== EXCERPTED DATA ==
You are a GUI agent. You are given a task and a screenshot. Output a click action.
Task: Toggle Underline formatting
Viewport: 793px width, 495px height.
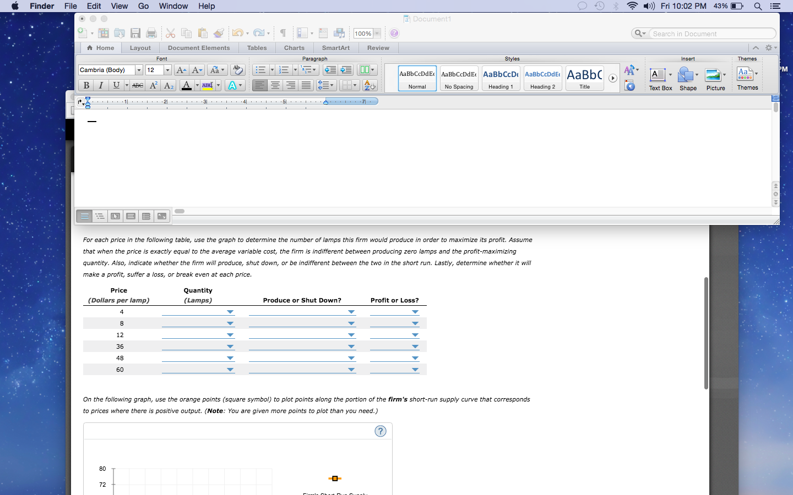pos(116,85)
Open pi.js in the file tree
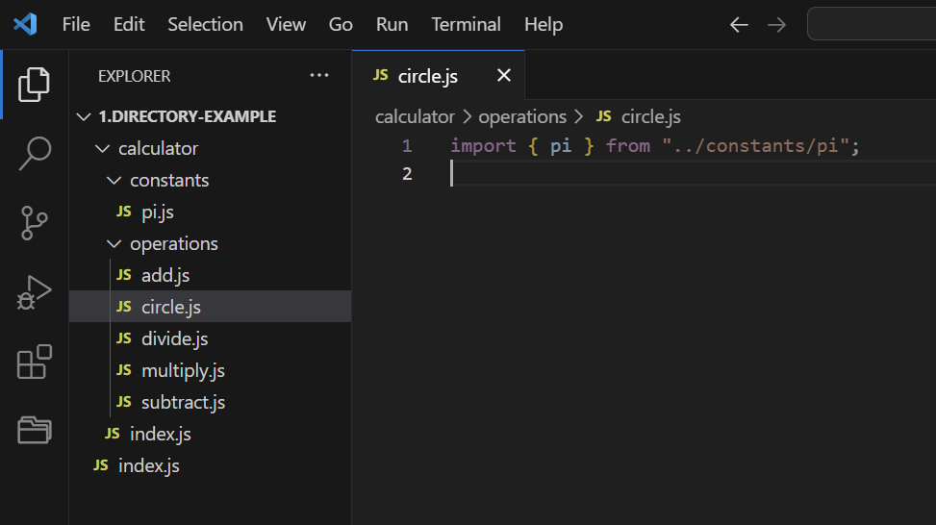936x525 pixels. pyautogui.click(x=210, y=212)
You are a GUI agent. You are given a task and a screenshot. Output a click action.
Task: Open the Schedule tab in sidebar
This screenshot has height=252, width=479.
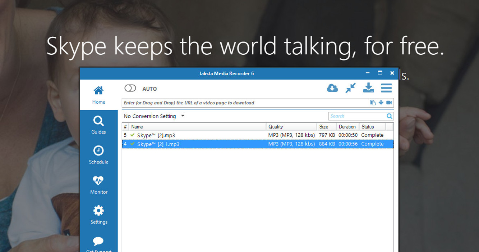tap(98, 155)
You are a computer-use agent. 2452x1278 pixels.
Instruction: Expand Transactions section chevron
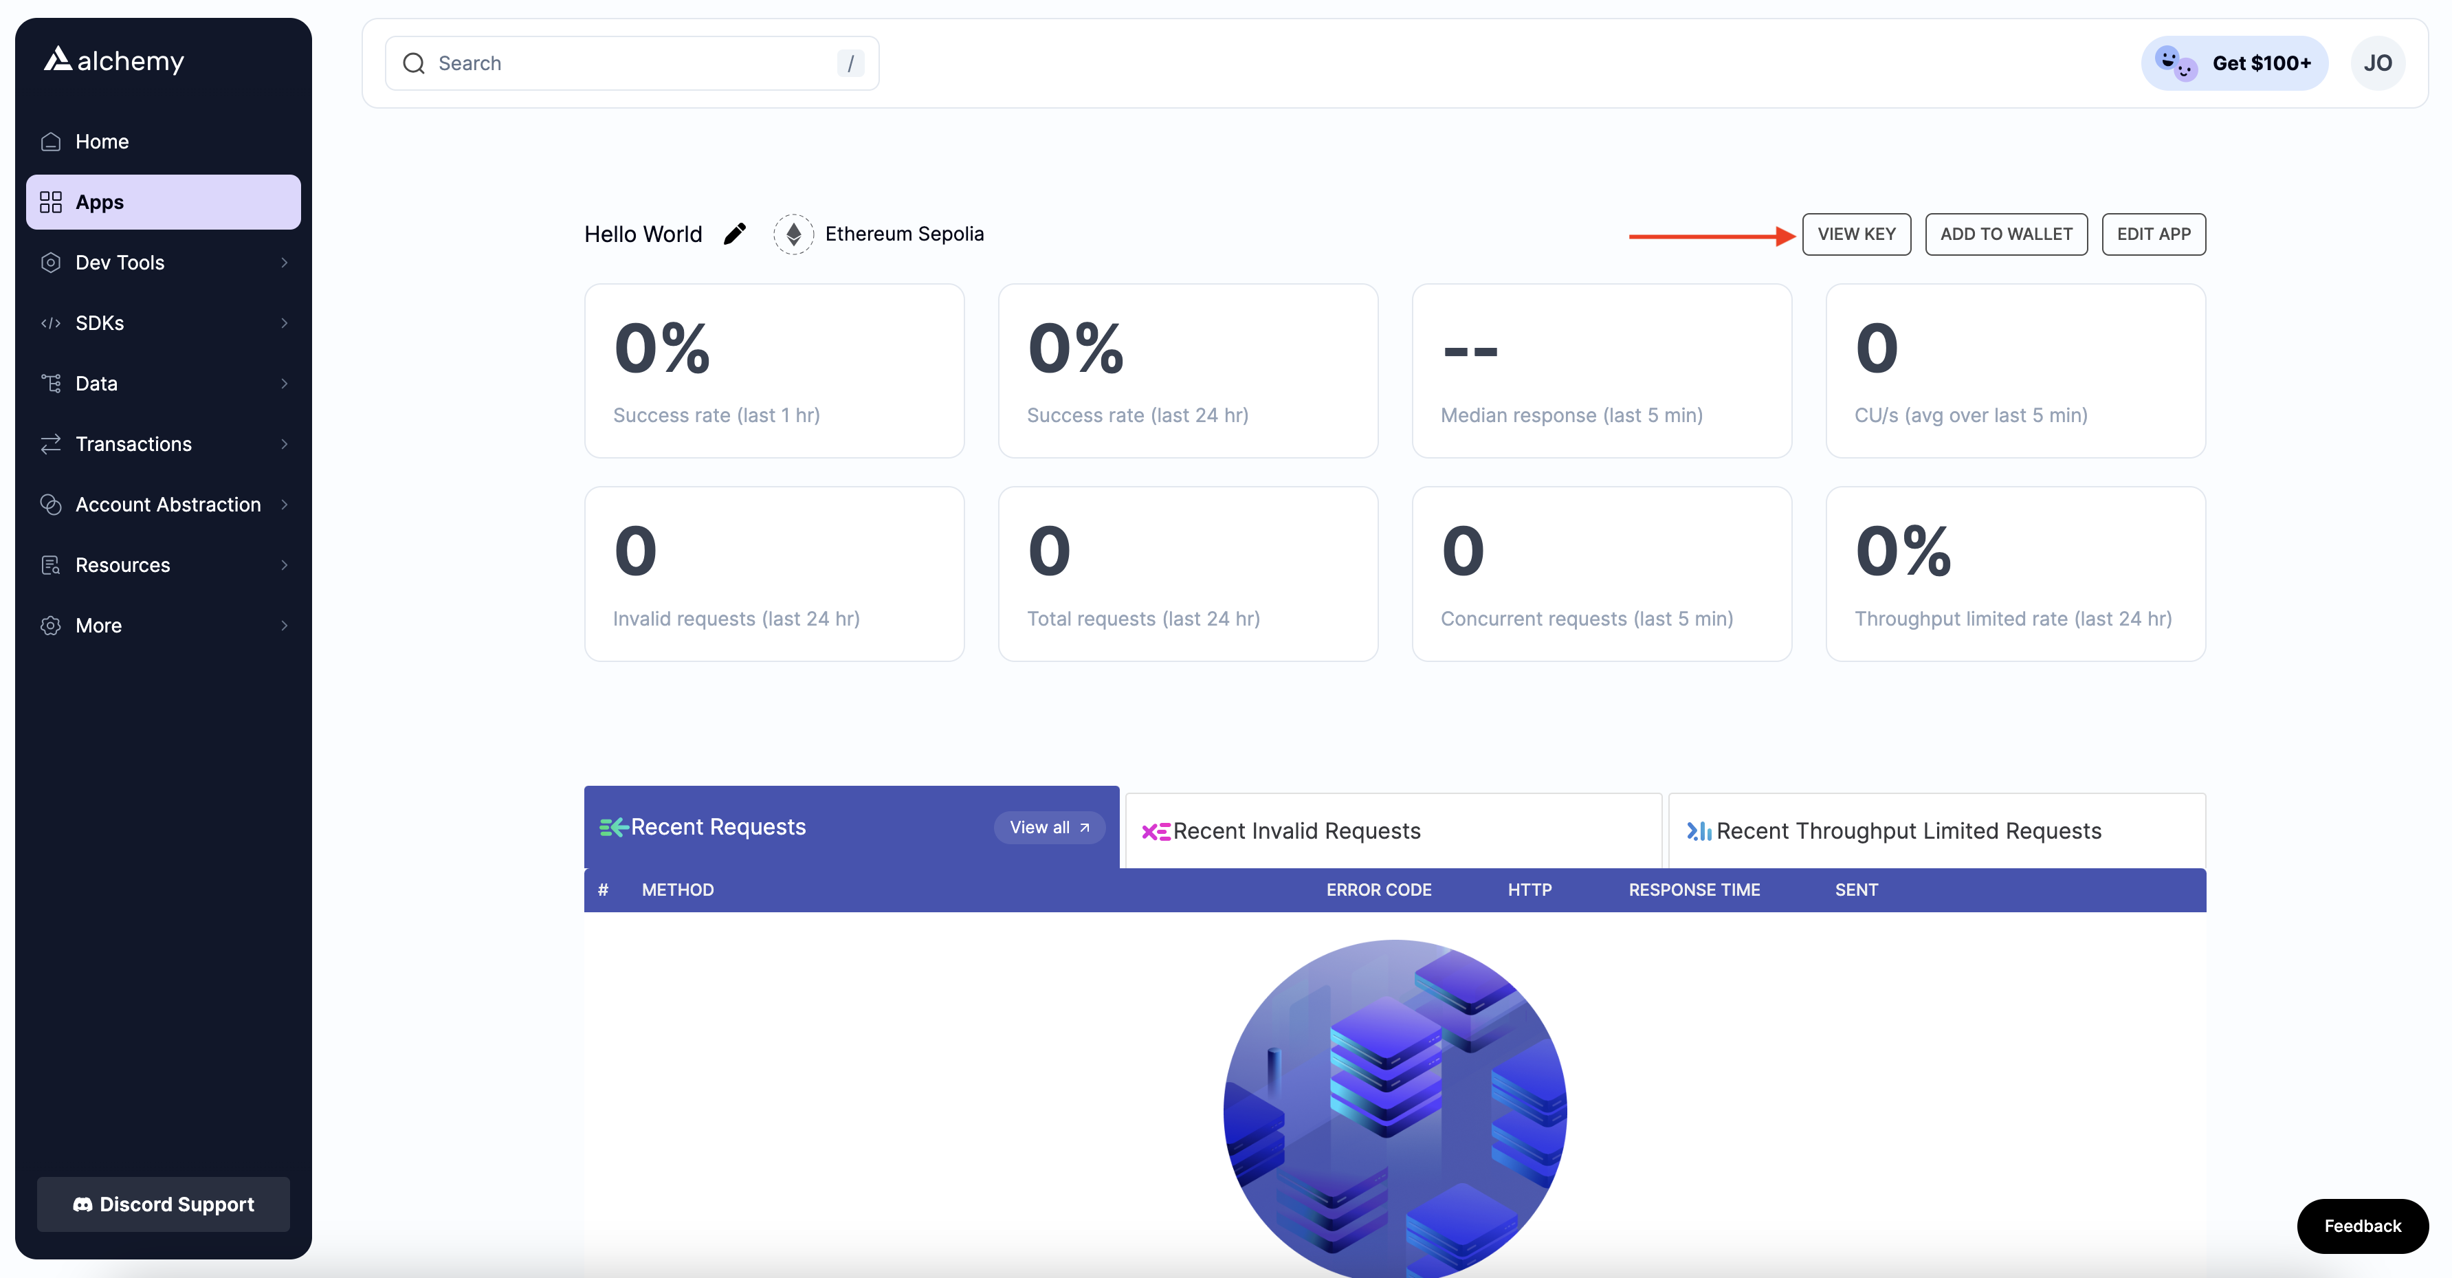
===
== EXCERPTED DATA ==
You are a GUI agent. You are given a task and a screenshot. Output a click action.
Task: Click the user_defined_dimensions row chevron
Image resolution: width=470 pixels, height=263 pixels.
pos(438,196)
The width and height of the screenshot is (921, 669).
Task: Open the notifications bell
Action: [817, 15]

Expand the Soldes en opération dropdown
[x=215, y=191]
===
== EXCERPTED DATA ==
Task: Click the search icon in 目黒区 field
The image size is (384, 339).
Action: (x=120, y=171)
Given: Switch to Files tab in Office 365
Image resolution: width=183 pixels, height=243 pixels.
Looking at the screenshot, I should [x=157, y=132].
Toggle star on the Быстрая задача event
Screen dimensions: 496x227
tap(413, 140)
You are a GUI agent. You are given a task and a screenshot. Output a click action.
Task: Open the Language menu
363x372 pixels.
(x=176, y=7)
===
Using the material above, report each line where "chevron" occurs.

### [ANSWER TO THE EXERCISE]
Instruction: Expand Transactions section chevron
Task: Click the user_defined_dimensions row chevron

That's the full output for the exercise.